Half Door Brewing Co.: A homey, heartfelt refuge a block from Petco Park, this family-run operation leans on knowledge Brewmaster Dan Drayne picked up at the Siebel Institute and Coronado Brewing Co. before taking the reins of his own two-story brewery. Beers celebrating the Draynes’ Irish heritage are solid and backed ably by ales paying homage to San Diego’s hop addiction.
The other brewing operations to open in the past six months are:
NOTE: This list does not include new spots owned and operated by established breweries such as AleSmith Brewing Co.’s new facility and its Observation Room, Green Flash Brewing Co.‘s Cellar 3 barrel-aging warehouse and tasting room, The Lost Abbey’s Cardiff Confessional or Alpine Beer Co.’s recently opened Tavern Road pub.

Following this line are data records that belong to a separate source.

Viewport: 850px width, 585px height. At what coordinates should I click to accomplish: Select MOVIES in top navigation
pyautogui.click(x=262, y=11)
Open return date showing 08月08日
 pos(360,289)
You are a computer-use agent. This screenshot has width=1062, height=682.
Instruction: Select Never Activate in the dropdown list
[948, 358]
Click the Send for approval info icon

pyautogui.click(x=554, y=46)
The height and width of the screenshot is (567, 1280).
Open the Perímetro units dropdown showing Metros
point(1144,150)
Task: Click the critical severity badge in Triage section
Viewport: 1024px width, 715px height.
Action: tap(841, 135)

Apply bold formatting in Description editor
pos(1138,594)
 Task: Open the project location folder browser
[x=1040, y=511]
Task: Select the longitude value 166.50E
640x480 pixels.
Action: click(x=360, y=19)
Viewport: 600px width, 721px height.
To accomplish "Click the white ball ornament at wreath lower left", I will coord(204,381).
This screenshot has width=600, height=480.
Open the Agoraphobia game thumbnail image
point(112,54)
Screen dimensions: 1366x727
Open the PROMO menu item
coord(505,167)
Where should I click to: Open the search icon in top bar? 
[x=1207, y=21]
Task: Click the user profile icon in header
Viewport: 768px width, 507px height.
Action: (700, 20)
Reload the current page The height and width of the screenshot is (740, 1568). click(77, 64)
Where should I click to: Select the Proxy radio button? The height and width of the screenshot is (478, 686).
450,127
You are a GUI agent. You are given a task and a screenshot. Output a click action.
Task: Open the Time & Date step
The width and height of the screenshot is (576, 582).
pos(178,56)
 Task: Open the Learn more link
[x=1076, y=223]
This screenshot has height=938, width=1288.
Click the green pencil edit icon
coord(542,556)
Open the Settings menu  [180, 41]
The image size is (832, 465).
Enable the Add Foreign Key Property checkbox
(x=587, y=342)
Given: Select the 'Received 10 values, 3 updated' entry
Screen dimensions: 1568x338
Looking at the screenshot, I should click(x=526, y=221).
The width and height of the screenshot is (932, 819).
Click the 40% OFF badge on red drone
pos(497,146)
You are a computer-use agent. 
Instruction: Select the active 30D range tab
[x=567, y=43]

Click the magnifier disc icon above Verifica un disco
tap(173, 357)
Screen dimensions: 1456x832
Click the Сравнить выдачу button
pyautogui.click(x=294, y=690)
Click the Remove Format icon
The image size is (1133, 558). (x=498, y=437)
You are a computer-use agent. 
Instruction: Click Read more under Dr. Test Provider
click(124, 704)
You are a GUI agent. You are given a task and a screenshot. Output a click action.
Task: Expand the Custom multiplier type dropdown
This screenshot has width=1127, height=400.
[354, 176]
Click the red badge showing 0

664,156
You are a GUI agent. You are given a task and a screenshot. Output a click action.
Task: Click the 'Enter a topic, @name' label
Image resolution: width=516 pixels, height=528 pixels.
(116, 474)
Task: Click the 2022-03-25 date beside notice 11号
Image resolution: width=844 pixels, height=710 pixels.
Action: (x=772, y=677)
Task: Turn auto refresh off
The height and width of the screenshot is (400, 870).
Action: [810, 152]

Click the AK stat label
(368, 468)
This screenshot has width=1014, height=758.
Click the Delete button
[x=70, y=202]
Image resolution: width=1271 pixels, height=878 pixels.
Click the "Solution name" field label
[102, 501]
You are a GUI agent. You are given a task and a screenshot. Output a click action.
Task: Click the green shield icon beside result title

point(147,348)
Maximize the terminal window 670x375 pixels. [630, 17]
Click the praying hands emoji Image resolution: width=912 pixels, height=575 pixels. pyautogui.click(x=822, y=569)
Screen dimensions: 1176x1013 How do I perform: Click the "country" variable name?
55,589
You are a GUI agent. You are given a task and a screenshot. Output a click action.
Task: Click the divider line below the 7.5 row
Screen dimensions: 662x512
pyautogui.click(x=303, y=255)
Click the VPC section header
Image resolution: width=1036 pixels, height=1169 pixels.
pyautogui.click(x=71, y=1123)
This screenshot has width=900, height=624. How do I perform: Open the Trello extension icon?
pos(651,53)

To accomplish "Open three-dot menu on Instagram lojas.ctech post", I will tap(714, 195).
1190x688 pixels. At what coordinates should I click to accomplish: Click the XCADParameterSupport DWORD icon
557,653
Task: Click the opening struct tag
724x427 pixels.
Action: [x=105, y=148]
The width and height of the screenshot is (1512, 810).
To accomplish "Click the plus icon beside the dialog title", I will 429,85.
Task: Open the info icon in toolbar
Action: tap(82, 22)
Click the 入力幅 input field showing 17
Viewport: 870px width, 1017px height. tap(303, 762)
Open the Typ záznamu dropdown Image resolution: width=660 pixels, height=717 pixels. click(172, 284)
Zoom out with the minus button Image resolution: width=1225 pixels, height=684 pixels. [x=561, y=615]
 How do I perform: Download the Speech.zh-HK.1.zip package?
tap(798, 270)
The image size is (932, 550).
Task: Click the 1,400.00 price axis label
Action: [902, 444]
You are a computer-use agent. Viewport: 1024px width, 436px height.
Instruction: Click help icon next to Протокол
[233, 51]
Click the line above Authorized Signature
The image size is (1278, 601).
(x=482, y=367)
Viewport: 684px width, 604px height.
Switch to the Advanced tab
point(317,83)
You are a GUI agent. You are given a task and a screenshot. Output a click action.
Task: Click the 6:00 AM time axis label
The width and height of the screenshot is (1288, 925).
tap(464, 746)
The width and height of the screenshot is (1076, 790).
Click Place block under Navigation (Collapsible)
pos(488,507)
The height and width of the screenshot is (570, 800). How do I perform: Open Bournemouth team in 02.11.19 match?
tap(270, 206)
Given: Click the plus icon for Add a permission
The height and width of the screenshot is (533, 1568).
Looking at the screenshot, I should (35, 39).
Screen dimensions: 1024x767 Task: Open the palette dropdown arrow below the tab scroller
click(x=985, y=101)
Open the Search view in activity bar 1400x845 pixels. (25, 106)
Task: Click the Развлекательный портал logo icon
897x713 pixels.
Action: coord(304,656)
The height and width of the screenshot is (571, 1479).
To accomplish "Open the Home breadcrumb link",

Not surprisingly, the companies experiencing more brewery success employ brewers with industry experience (though to varying degrees, and Duck Foot has also brought on an award-winning homebrewer). The majority of the other eight represent amateur brewers entering the professional ranks. Though interesting, this year’s crop lacks a runaway, must-visit new brewery. To be fair, some of these businesses would likely merit that reputation were there not more than 100 other breweries to visit in San Diego County, but these are the conditions awaiting any operation looking to enter the local beer industry.